Passage →
▶

Shared Task on Medical Video Question Answering

MedVidQA 2022


One of the key goals of artificial intelligence (AI) is the development of a multimodal system that facilitates communication with the visual world (image, video) using a natural language query. In recent years, significant progress has been achieved due to the introduction of large-scale language-vision datasets and the development of efficient deep neural techniques that bridge the gap between language and visual understanding. With increasing interest in AI to support clinical decision-making and improve patient engagement, there is a need to explore such challenges and develop efficient algorithms for medical language-video understanding. This shared task introduces a new challenge to foster research toward designing systems that can understand medical videos and provide visual answers to natural language questions.

Consider a medical question, “How to place a tourniquet in case of fingertip avulsions? ”, the textual answer to this question will be hard to understand and act upon without visual aid. In order to provide visual aid, first, we need to identify the relevant video, which is medical and instructional in nature. Once we find a relevant video, it is often the case that the entire video can not be considered as the answer to the given question. Instead, we want to refer to a particular temporal segment, or moment, from the video, where the answer is being shown or the explanation is illustrated in the video[1]. We believe medical videos may provide the best possible answers to many first aid, medical emergency, and medical education questions.


Important Dates

Join our Google Group for important updates! If you have any questions, ask in our Google Group or email us.

◀

Dataset extract →
▶

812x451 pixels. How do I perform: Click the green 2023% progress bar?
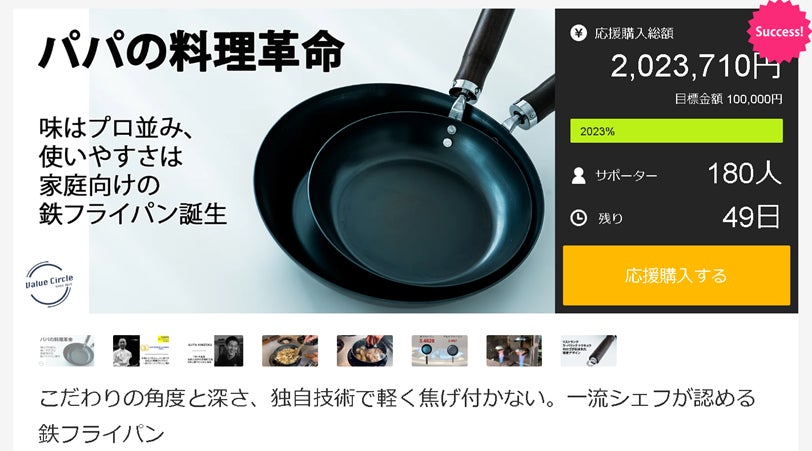point(676,131)
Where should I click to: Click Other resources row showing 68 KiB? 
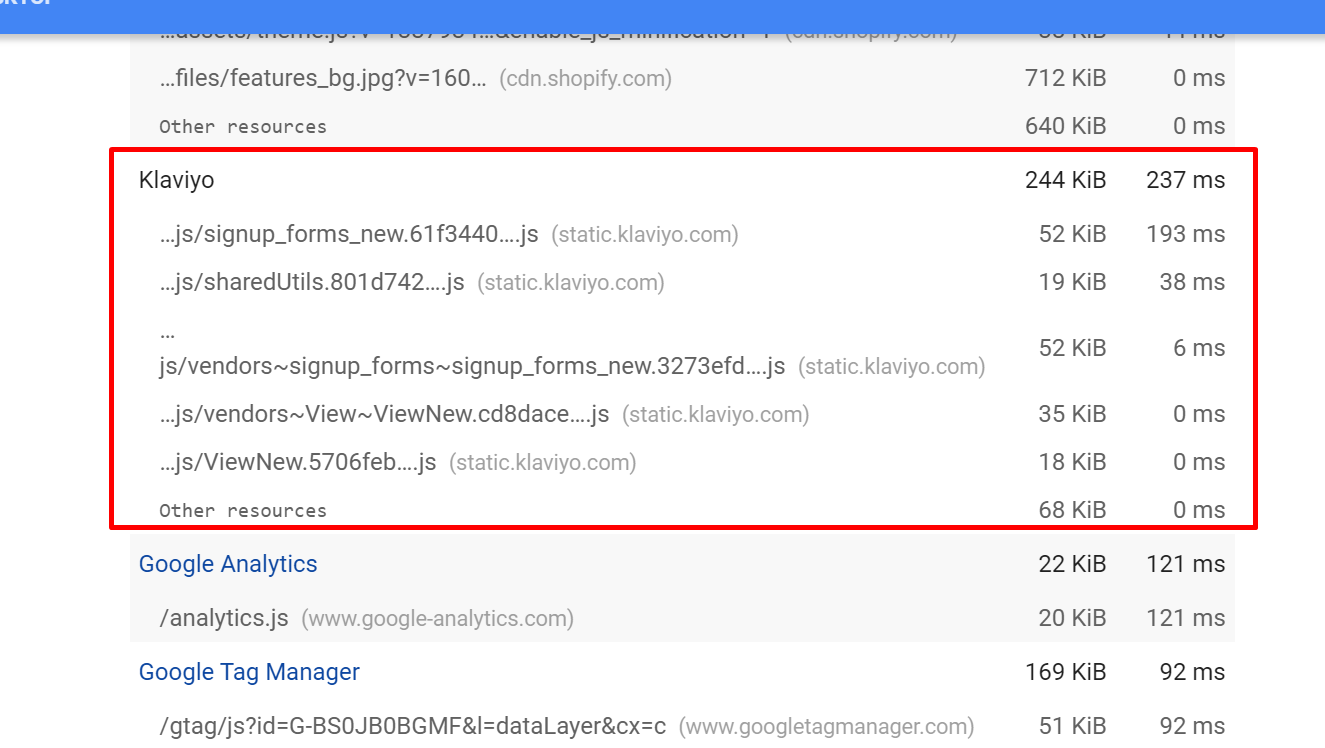243,510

◀

Problem requirements → Copy out the MedVidQA text starting at "One of the key" and ending at "natural language questions.". The lines above come from a different source than the MedVidQA text.

Task solution →
One of the key goals of artificial intelligence (AI) is the development of a multimodal system that facilitates communication with the visual world (image, video) using a natural language query. In recent years, significant progress has been achieved due to the introduction of large-scale language-vision datasets and the development of efficient deep neural techniques that bridge the gap between language and visual understanding. With increasing interest in AI to support clinical decision-making and improve patient engagement, there is a need to explore such challenges and develop efficient algorithms for medical language-video understanding. This shared task introduces a new challenge to foster research toward designing systems that can understand medical videos and provide visual answers to natural language questions.